**To do**
Could you output only the lines from the one containing "Click the 100% natural stones text" through the last line of the data, both included?

***** Given records

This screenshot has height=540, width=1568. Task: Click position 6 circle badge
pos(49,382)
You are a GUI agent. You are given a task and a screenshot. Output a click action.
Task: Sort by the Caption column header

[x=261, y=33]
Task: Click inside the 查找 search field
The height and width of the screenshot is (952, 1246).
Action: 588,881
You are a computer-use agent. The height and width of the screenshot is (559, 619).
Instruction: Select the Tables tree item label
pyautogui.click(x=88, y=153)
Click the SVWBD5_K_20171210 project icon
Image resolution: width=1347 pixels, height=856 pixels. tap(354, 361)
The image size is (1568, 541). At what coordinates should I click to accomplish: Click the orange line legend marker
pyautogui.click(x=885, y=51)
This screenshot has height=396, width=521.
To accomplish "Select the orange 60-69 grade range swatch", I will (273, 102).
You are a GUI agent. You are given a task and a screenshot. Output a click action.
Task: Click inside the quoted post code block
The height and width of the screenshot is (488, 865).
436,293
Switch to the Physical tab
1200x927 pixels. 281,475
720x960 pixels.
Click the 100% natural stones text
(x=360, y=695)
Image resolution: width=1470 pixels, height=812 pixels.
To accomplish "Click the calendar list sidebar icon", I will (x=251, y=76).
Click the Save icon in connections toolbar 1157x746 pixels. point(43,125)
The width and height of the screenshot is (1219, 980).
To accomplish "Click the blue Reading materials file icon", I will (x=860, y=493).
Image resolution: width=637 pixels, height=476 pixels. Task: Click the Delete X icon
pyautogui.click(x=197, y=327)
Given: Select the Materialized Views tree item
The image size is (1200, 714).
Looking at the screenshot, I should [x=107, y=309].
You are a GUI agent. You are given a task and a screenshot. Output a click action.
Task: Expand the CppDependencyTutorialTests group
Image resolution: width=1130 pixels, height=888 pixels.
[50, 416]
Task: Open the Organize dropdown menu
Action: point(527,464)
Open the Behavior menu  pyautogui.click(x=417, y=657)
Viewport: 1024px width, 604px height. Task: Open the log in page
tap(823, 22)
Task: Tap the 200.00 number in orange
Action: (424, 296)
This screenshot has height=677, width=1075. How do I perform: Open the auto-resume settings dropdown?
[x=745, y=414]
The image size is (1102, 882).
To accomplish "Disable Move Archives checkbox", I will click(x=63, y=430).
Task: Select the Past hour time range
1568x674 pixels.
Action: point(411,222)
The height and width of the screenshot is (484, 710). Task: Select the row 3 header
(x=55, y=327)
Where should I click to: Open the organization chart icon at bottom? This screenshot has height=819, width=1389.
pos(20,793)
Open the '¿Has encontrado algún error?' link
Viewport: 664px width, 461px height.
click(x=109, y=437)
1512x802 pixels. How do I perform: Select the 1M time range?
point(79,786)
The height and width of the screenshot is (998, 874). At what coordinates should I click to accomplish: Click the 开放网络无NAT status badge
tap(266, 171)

**********

**Answer to this task**
Click the 100% natural stones text
(x=360, y=695)
Image resolution: width=1470 pixels, height=812 pixels.
To accomplish "Click the calendar list sidebar icon", I will (x=251, y=76).
Click the Save icon in connections toolbar 1157x746 pixels. point(43,125)
The width and height of the screenshot is (1219, 980).
To accomplish "Click the blue Reading materials file icon", I will (x=860, y=493).
Image resolution: width=637 pixels, height=476 pixels. Task: Click the Delete X icon
pyautogui.click(x=197, y=327)
Given: Select the Materialized Views tree item
The image size is (1200, 714).
Looking at the screenshot, I should [x=107, y=309].
You are a GUI agent. You are given a task and a screenshot. Output a click action.
Task: Expand the CppDependencyTutorialTests group
Image resolution: width=1130 pixels, height=888 pixels.
[50, 416]
Task: Open the Organize dropdown menu
Action: point(527,464)
Open the Behavior menu  pyautogui.click(x=417, y=657)
Viewport: 1024px width, 604px height. Task: Open the log in page
tap(823, 22)
Task: Tap the 200.00 number in orange
Action: (424, 296)
This screenshot has height=677, width=1075. How do I perform: Open the auto-resume settings dropdown?
[x=745, y=414]
The image size is (1102, 882).
To accomplish "Disable Move Archives checkbox", I will click(x=63, y=430).
Task: Select the Past hour time range
1568x674 pixels.
Action: point(411,222)
The height and width of the screenshot is (484, 710). Task: Select the row 3 header
(x=55, y=327)
Where should I click to: Open the organization chart icon at bottom? This screenshot has height=819, width=1389.
pos(20,793)
Open the '¿Has encontrado algún error?' link
Viewport: 664px width, 461px height.
click(x=109, y=437)
1512x802 pixels. How do I perform: Select the 1M time range?
point(79,786)
The height and width of the screenshot is (998, 874). At what coordinates should I click to accomplish: Click the 开放网络无NAT status badge
tap(266, 171)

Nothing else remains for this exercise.